Assignment: Take the line with "Where should I" and every line after it, through the end of the listing, and give them again exactly, pictures excluded.
________________________
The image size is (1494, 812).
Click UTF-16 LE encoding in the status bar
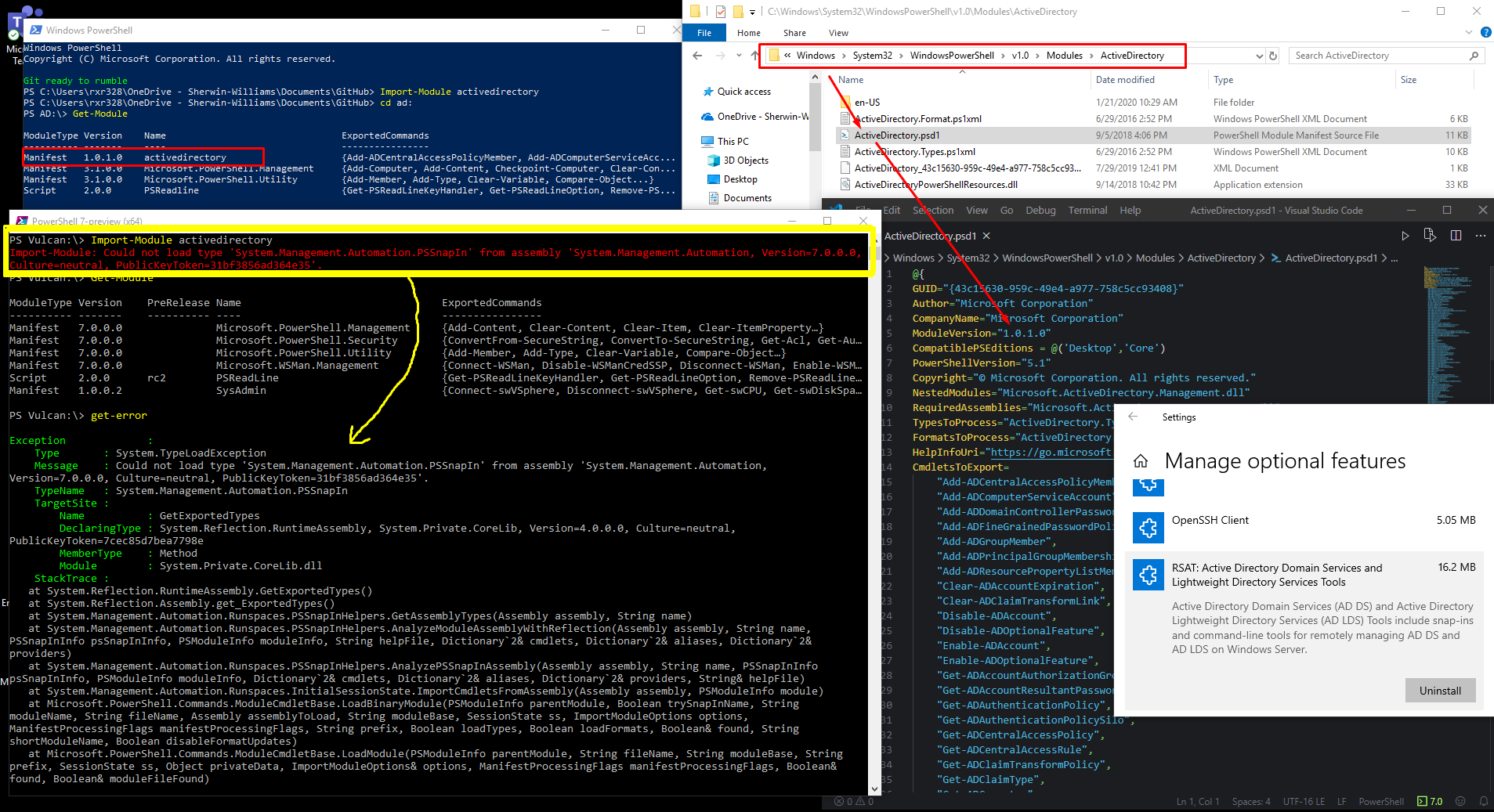(x=1303, y=801)
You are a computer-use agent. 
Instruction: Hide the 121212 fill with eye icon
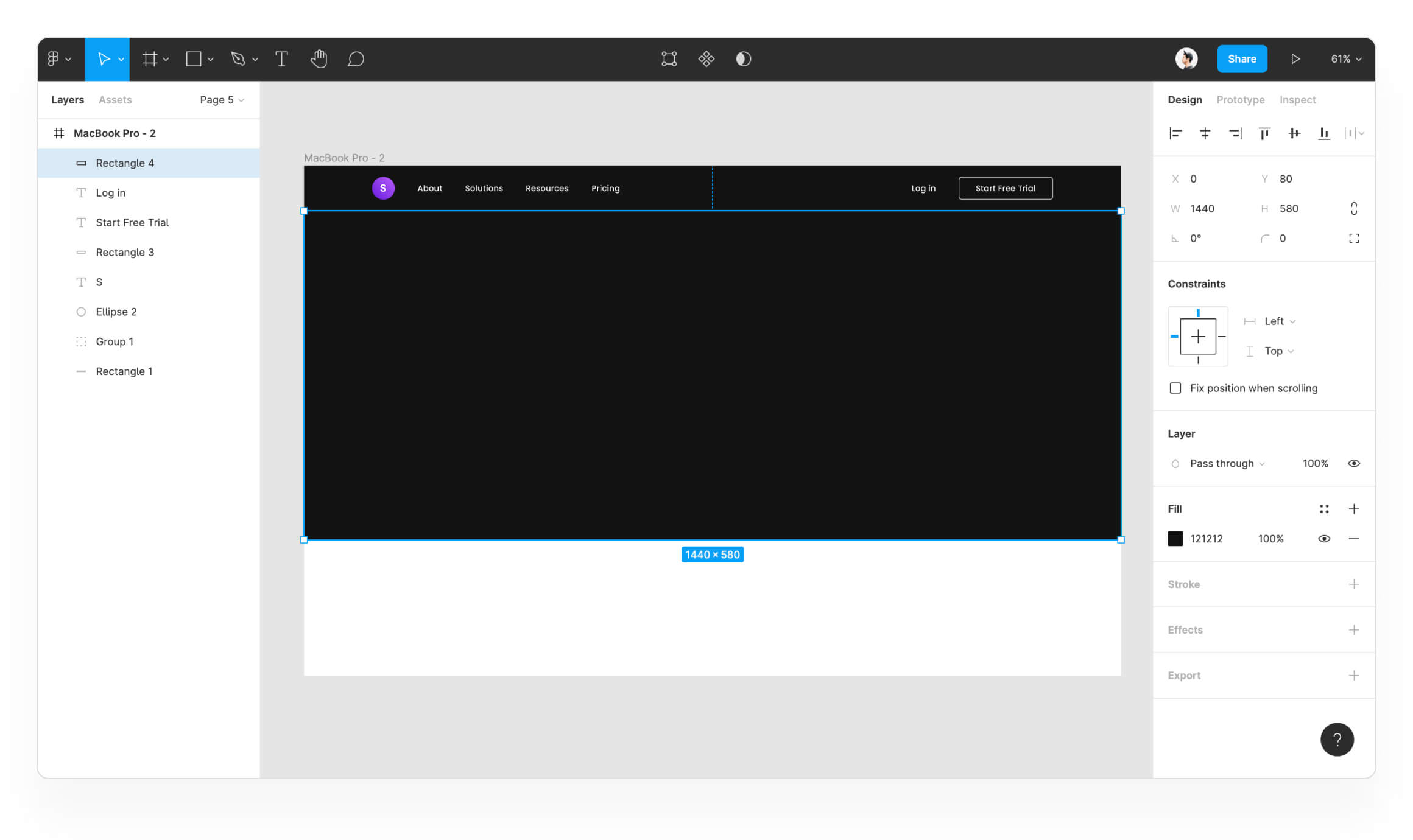1323,539
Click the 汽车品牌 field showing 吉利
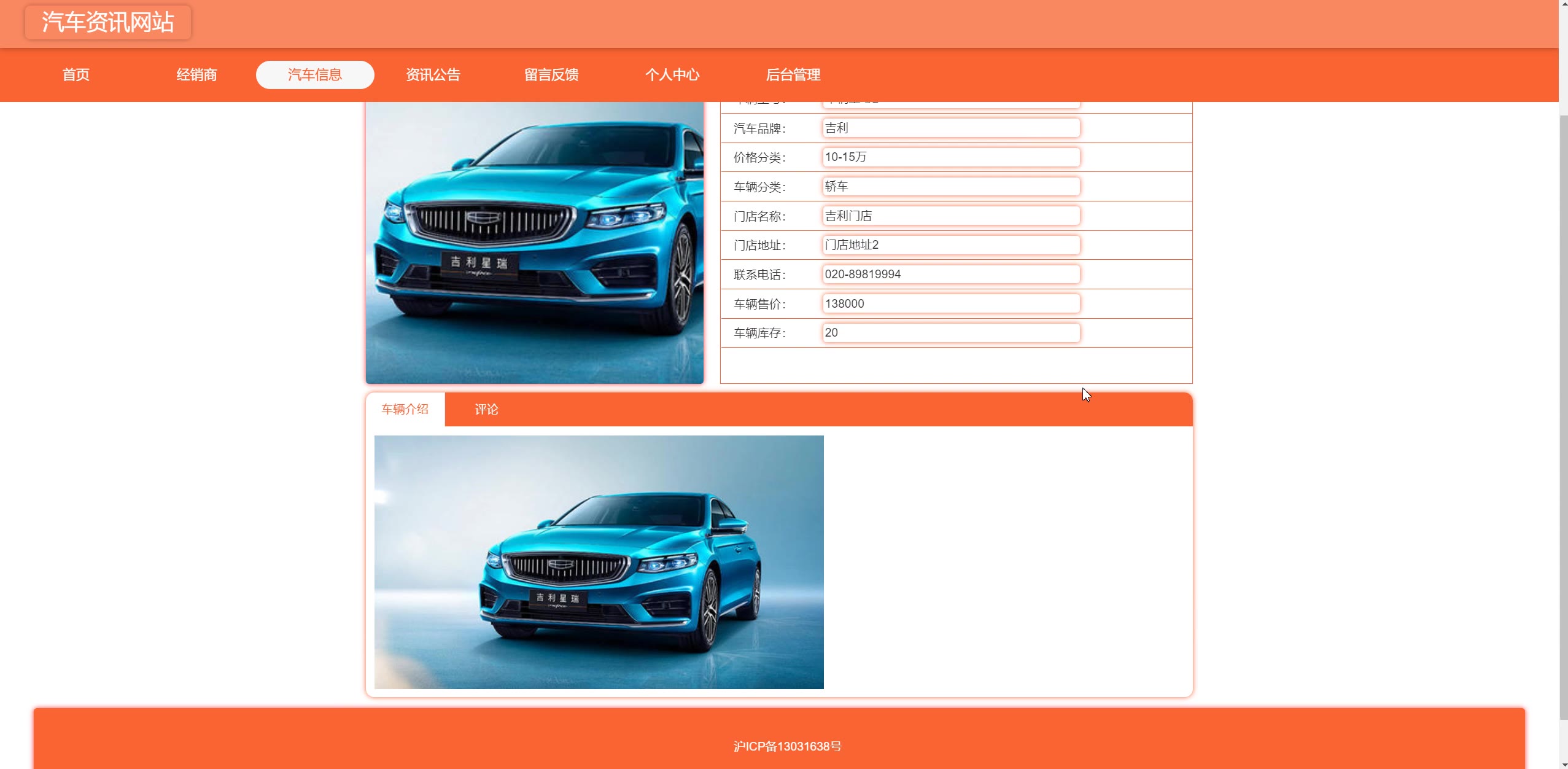This screenshot has width=1568, height=769. [950, 128]
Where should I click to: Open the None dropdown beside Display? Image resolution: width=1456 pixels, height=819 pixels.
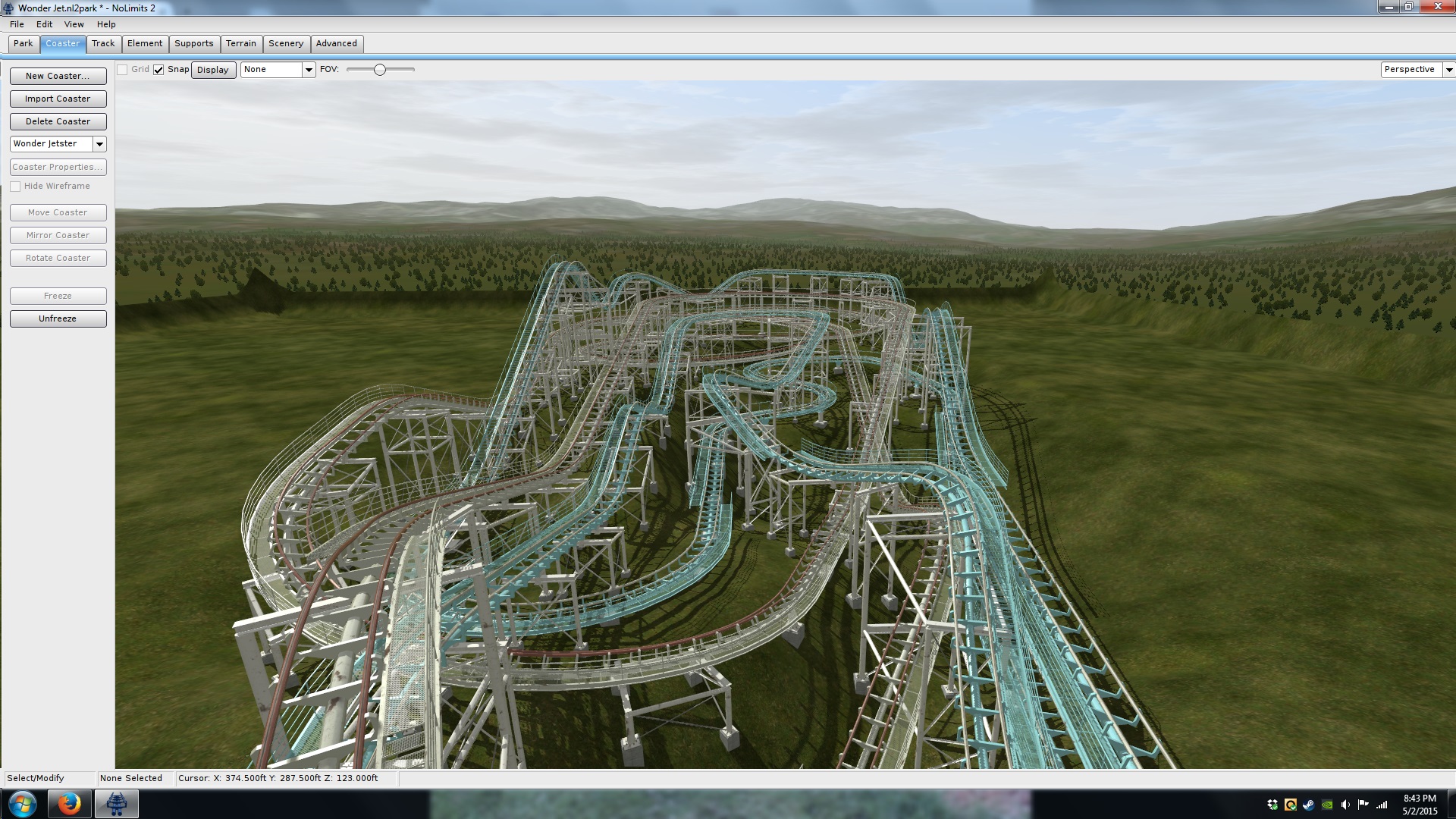click(309, 70)
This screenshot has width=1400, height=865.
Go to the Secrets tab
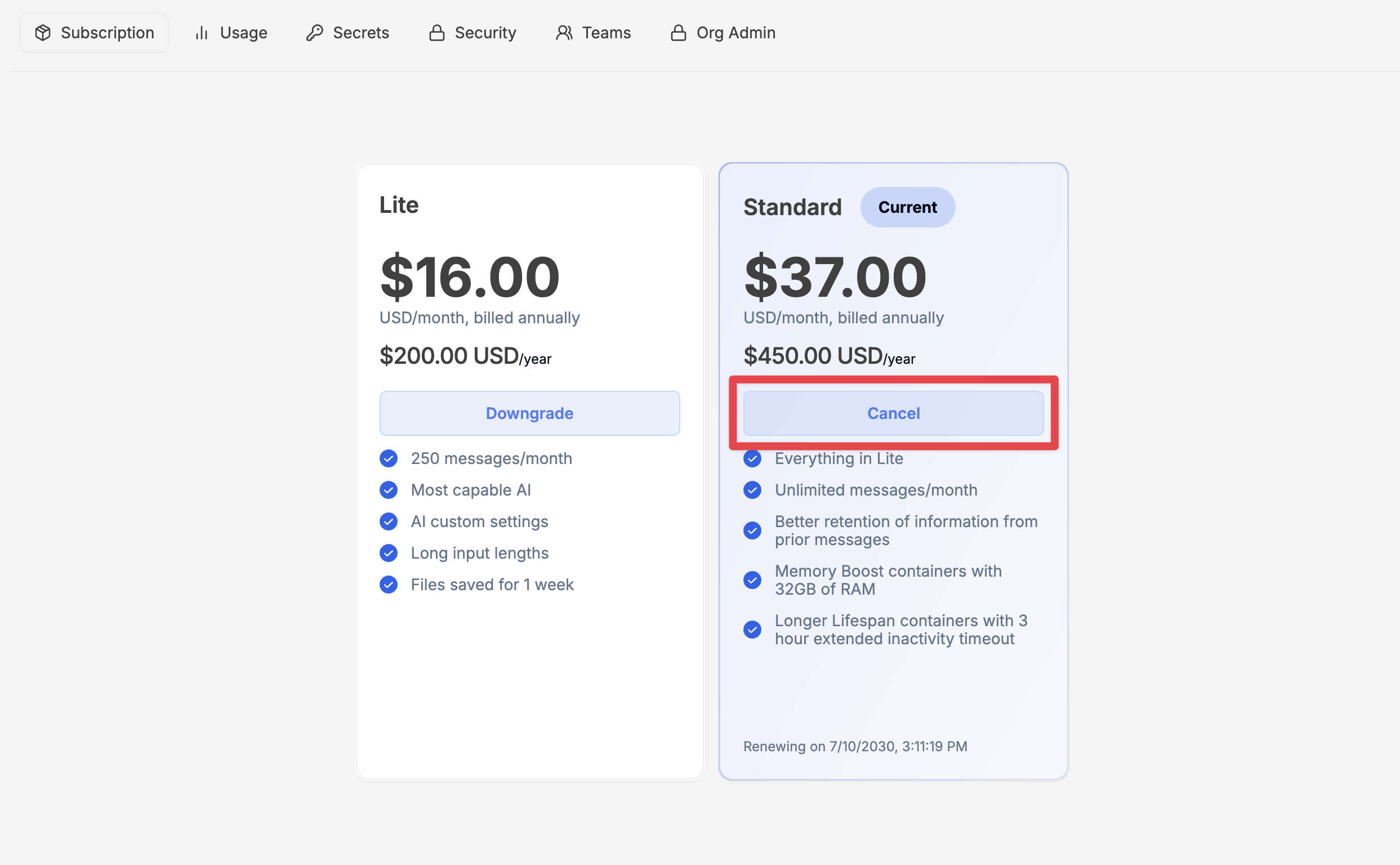(347, 33)

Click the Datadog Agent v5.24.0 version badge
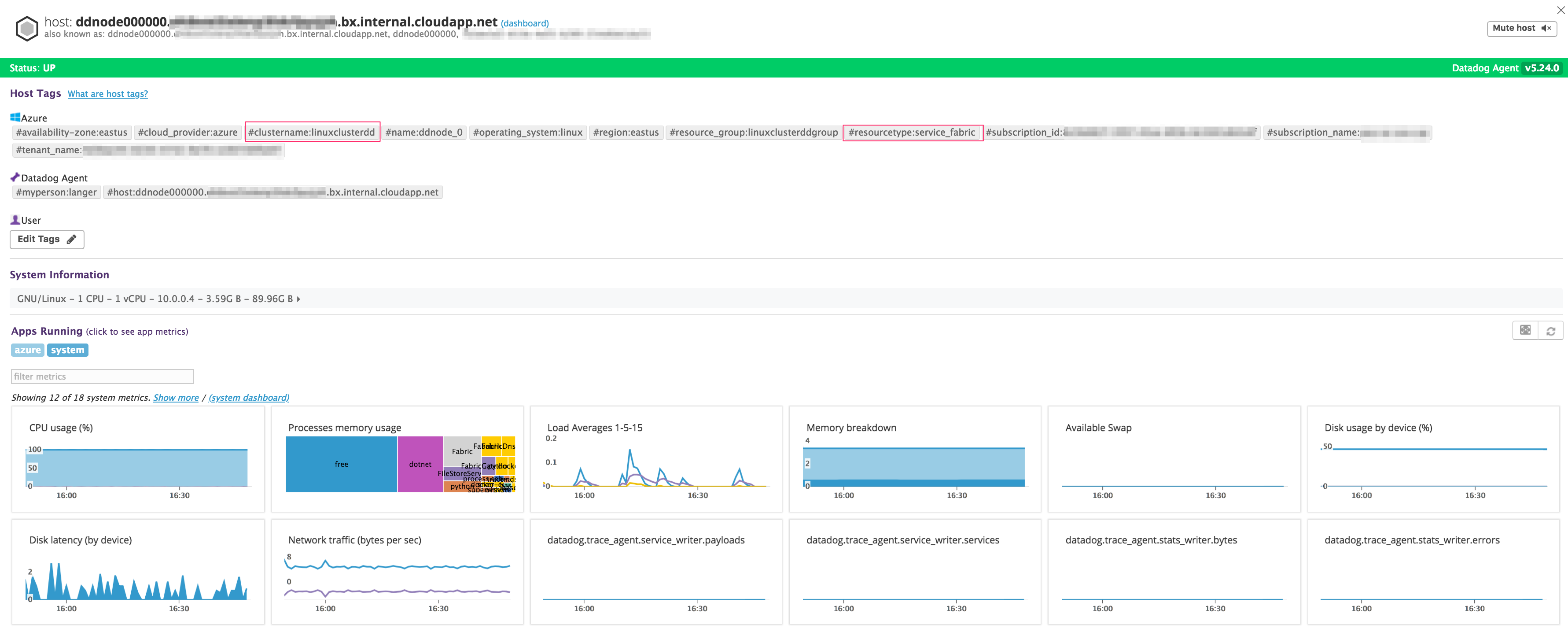point(1542,68)
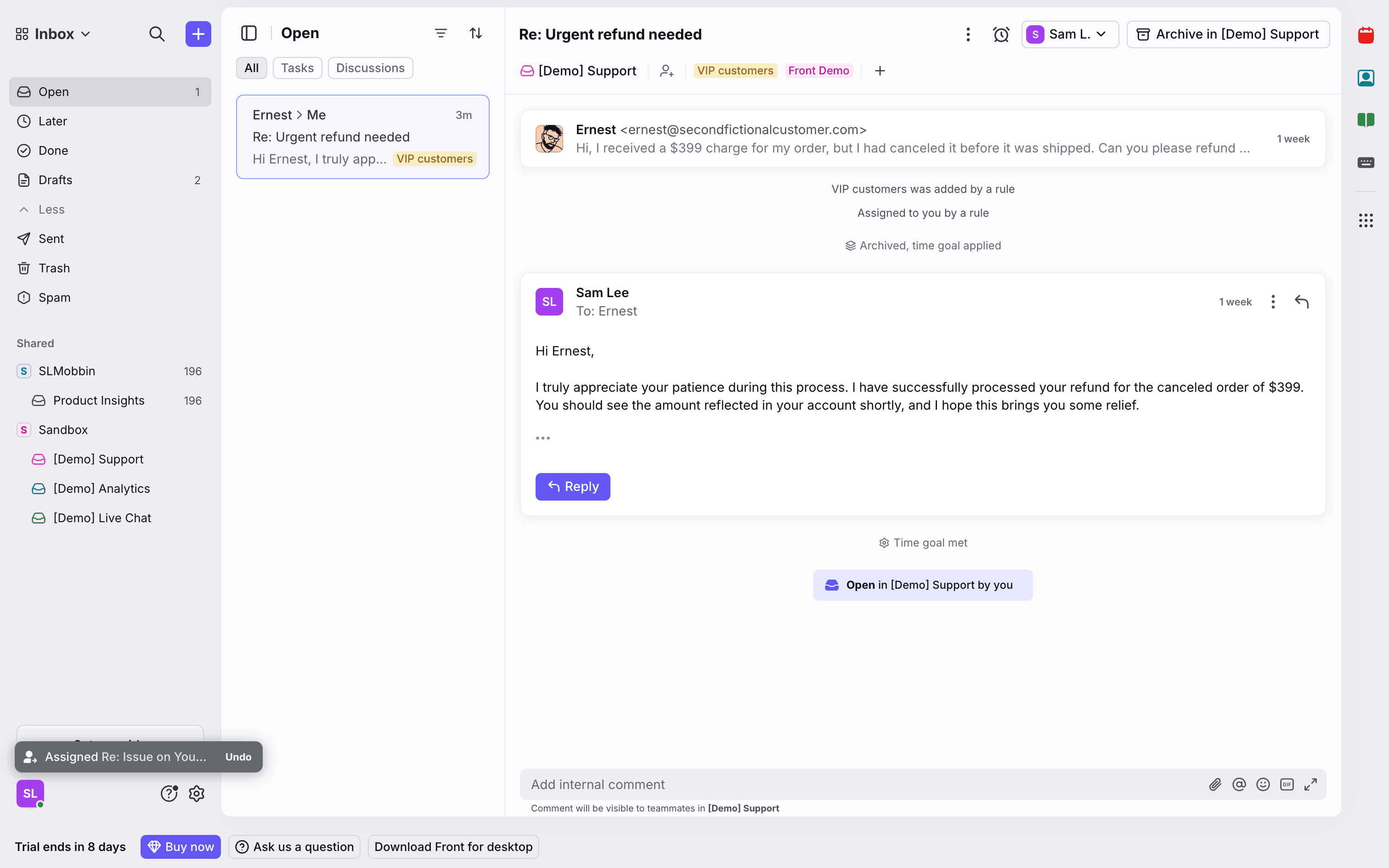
________________________
Result of this exercise:
Where should I click to: Open the None dropdown beside Display? Image resolution: width=1456 pixels, height=819 pixels.
click(309, 70)
This screenshot has width=1400, height=865.
Go to the Secrets tab
(347, 33)

Click the Datadog Agent v5.24.0 version badge
point(1542,68)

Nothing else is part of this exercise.